Configuration Examples

We include configuration files for known supercomputers. Hopefully these help both other users that use those machines and new users who want to see examples for similar clusters.

Additional examples from other cluster welcome here.

Cheyenne

Cheyenne Supercomputer

distributed:
  scheduler:
    bandwidth: 1000000000     # GB MB/s estimated worker-worker bandwidth
  worker:
    memory:
      target: 0.90  # Avoid spilling to disk
      spill: False  # Avoid spilling to disk
      pause: 0.80  # fraction at which we pause worker threads
      terminate: 0.95  # fraction at which we terminate the worker
  comm:
    compression: null

jobqueue:
  pbs:
    cores: 36
    memory: 108GB
    processes: 4

    interface: ib0
    local-directory: $TMPDIR

    queue: regular
    project: null  # TODO, change me
    walltime: '00:30:00'

    resource-spec: select=1:ncpus=36:mem=109G

NERSC Cori

NERSC Cori Supercomputer

It should be noted that the the following config file assumes you are running the scheduler on a worker node. Currently the login node appears unable to talk to the worker nodes bidirectionally. As such you need to request an interactive node with the following:

$ salloc -N 1 -C haswell --qos=interactive -t 04:00:00

Then you will run dask jobqueue directly on that interactive node. Note the distributed section that is set up to avoid having dask write to disk.

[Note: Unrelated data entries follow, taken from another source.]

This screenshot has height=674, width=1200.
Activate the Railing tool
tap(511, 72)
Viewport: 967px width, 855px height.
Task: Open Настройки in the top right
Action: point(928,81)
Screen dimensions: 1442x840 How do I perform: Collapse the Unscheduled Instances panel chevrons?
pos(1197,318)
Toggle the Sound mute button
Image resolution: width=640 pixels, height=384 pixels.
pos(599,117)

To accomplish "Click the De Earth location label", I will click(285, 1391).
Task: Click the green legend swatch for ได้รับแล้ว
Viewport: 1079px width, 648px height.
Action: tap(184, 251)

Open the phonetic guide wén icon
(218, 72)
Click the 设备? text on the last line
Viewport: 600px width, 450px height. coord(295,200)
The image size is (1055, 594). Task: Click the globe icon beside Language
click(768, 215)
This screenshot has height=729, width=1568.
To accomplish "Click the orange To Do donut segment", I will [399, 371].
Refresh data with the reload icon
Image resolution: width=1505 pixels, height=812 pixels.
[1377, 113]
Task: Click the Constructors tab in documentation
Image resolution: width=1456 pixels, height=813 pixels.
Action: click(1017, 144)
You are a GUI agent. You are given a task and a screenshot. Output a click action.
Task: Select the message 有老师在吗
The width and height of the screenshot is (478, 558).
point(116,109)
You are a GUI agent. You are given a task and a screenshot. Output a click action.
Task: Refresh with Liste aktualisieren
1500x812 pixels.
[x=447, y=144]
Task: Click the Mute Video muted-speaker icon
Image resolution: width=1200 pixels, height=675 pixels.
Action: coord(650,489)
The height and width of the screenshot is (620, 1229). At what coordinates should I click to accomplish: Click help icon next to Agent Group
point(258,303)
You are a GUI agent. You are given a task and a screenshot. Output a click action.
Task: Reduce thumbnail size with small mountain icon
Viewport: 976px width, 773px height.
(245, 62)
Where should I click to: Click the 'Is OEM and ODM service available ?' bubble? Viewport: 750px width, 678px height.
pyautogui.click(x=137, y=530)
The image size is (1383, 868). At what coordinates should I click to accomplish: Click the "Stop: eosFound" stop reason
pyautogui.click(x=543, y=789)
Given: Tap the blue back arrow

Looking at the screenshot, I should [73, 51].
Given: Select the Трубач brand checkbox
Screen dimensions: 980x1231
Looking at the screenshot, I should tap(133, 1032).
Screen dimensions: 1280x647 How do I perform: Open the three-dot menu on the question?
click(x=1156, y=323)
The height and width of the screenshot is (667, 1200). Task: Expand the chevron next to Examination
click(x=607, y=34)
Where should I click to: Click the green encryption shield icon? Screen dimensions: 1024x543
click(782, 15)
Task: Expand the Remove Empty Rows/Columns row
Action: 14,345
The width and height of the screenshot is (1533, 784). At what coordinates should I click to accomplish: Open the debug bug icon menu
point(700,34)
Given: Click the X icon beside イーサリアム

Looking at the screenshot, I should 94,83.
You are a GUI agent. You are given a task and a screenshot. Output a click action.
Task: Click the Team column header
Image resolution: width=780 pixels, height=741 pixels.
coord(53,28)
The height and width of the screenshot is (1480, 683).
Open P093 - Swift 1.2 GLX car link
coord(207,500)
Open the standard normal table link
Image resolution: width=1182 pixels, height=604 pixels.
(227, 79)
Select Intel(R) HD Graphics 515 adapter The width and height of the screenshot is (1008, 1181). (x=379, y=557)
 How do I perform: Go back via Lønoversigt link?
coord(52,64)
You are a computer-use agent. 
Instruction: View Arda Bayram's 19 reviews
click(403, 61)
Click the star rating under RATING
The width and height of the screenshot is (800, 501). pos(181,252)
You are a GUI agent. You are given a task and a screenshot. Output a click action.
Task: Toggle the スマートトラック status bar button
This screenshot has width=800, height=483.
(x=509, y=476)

This was due to some weird behavior with the local filesystem.

distributed:
  worker:
    memory:
      target: False  # Avoid spilling to disk
      spill: False  # Avoid spilling to disk
      pause: 0.80  # fraction at which we pause worker threads
      terminate: 0.95  # fraction at which we terminate the worker

jobqueue:
    slurm:
        cores: 64
        memory: 128GB
        processes: 4
        queue: debug
        walltime: '00:10:00'
        job-extra: ['-C haswell', '-L project, SCRATCH, cscratch1']

ARM Stratus

Department of Energy Atmospheric Radiation Measurement (DOE-ARM) Stratus Supercomputer.

jobqueue:
  pbs:
    name: dask-worker
    cores: 36
    memory: 270GB
    processes: 6
    interface: ib0
    local-directory: $localscratch
    queue: high_mem # Can also select batch or gpu_ssd
    project: arm
    walltime: 00:30:00 #Adjust this to job size
    job-extra: ['-W group_list=cades-arm']